### Prompt
For the data below, count the lines that have the string "each" and state that number by itself.

### Collected data

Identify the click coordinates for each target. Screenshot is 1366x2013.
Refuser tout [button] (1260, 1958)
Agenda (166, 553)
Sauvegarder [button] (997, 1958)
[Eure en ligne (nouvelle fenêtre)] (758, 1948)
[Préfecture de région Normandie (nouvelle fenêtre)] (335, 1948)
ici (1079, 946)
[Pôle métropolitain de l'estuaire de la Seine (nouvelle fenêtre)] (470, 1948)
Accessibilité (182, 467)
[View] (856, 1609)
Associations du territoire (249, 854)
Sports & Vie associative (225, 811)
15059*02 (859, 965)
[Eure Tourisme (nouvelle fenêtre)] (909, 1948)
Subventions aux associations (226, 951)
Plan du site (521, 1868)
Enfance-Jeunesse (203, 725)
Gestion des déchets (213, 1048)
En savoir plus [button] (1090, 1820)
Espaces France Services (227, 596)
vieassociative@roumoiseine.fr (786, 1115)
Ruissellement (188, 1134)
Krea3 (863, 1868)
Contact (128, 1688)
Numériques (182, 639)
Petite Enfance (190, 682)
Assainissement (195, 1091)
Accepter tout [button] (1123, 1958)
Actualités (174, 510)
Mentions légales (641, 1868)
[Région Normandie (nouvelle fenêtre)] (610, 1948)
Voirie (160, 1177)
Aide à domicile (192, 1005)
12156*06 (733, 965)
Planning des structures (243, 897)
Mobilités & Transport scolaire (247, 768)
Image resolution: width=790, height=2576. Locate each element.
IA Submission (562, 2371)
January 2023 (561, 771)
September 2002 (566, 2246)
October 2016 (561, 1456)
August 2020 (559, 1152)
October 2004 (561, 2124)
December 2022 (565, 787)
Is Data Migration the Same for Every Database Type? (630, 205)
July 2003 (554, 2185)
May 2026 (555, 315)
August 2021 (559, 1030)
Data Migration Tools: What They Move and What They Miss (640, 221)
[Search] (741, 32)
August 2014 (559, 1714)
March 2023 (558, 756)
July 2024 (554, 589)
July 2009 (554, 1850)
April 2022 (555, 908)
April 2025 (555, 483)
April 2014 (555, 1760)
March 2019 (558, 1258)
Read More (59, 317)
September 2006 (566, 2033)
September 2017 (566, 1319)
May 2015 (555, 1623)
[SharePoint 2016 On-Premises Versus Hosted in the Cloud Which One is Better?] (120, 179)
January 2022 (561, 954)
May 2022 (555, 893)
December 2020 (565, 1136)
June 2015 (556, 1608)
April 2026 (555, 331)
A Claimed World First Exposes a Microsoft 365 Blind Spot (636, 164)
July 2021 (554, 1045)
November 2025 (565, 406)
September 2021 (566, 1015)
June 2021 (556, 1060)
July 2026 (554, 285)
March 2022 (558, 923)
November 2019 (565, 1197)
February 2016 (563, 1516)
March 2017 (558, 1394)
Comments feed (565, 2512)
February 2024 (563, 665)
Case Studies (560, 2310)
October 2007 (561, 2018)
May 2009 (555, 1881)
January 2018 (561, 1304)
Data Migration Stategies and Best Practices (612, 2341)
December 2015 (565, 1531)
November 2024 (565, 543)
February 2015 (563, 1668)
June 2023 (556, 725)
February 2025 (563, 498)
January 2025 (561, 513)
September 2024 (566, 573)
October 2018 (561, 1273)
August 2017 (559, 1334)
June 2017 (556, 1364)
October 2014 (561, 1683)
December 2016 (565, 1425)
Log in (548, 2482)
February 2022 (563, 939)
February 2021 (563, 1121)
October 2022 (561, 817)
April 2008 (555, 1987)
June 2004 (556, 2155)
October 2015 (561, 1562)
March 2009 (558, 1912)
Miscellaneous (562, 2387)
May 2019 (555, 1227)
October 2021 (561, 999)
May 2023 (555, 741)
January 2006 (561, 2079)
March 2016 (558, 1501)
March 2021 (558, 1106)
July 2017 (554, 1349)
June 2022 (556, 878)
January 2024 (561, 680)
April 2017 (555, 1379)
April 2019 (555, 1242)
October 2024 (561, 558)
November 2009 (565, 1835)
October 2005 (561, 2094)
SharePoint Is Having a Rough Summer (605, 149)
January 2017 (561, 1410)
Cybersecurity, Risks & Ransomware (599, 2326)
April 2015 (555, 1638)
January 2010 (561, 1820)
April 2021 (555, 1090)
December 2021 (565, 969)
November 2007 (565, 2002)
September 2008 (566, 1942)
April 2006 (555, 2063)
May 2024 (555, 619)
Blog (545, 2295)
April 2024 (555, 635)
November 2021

### Response box
2